Task requirements:
Format every line of the records below as a numbered list, skipping blank lines. Leave the pictures out of your answer.

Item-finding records
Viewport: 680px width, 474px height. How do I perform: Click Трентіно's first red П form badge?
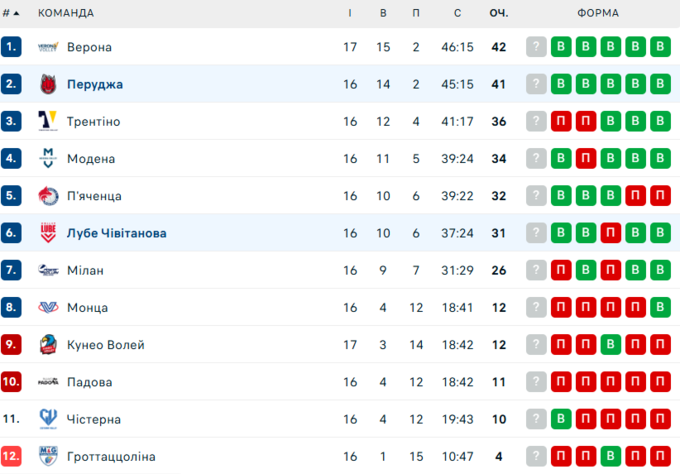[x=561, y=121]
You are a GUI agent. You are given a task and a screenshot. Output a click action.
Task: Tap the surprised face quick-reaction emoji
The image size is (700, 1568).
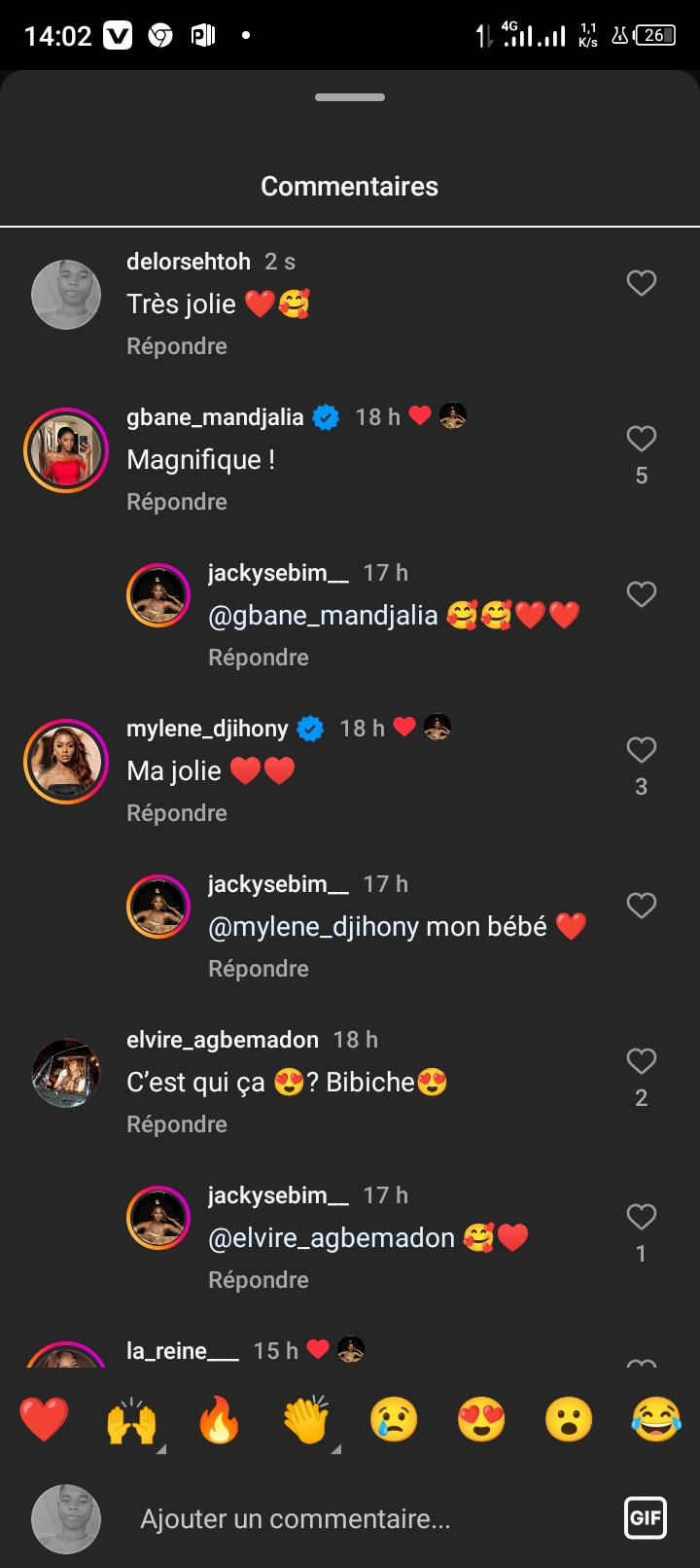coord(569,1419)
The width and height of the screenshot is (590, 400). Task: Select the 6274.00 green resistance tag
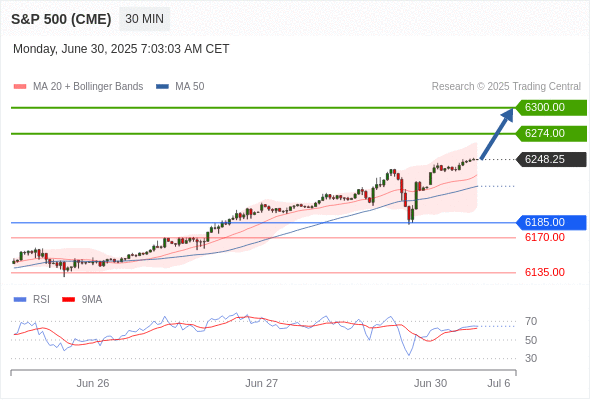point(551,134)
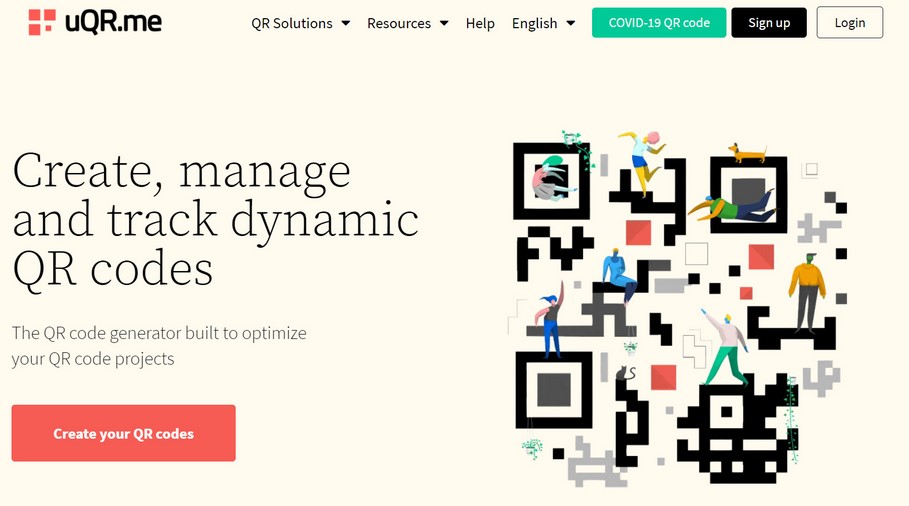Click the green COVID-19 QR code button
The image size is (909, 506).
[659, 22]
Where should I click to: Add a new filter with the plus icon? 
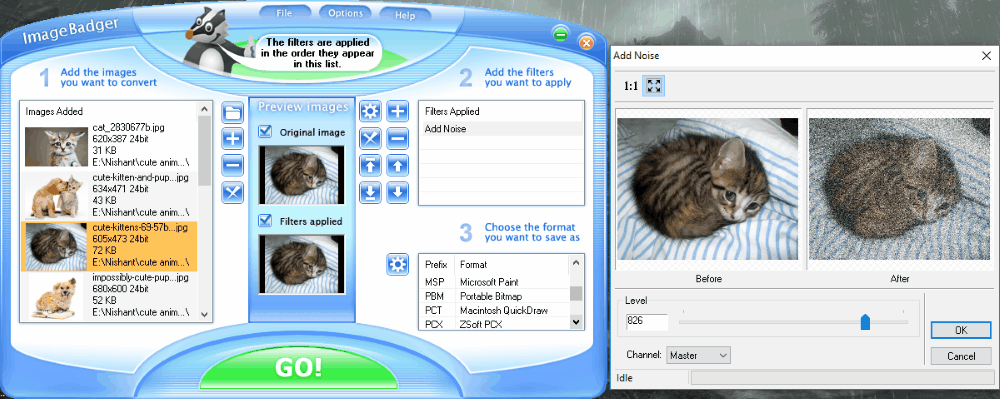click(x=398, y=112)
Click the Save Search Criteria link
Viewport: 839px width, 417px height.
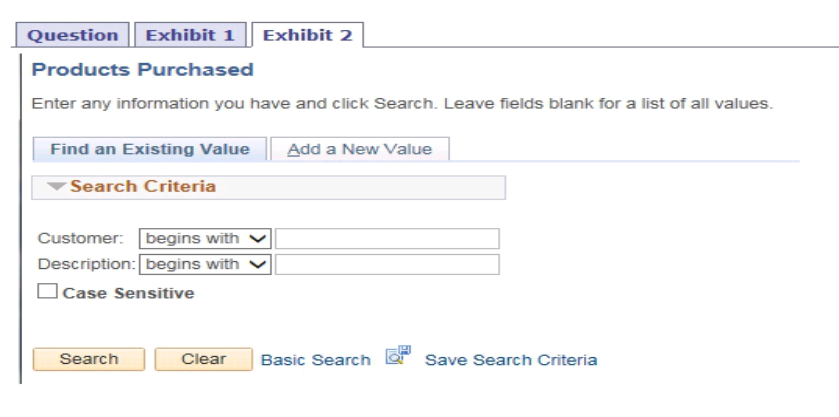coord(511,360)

Response to this exercise:
1. Viewport: 680px width, 474px height. How do I perform: Click Трентіно's first red П form badge?
2. [x=561, y=121]
3. You are a GUI agent. You are given a task and a screenshot. Output a click action.
4. Task: Tap the surprised face quick-reaction emoji
5. The image size is (700, 1568).
6. coord(569,1419)
7. The width and height of the screenshot is (590, 400). Task: Select the 6274.00 green resistance tag
8. point(551,134)
9. Click the green COVID-19 QR code button
10. The image size is (909, 506).
11. [659, 22]
12. Where should I click to: Add a new filter with the plus icon? 
13. click(x=398, y=112)
14. Click the Save Search Criteria link
15. Viewport: 839px width, 417px height.
16. coord(511,360)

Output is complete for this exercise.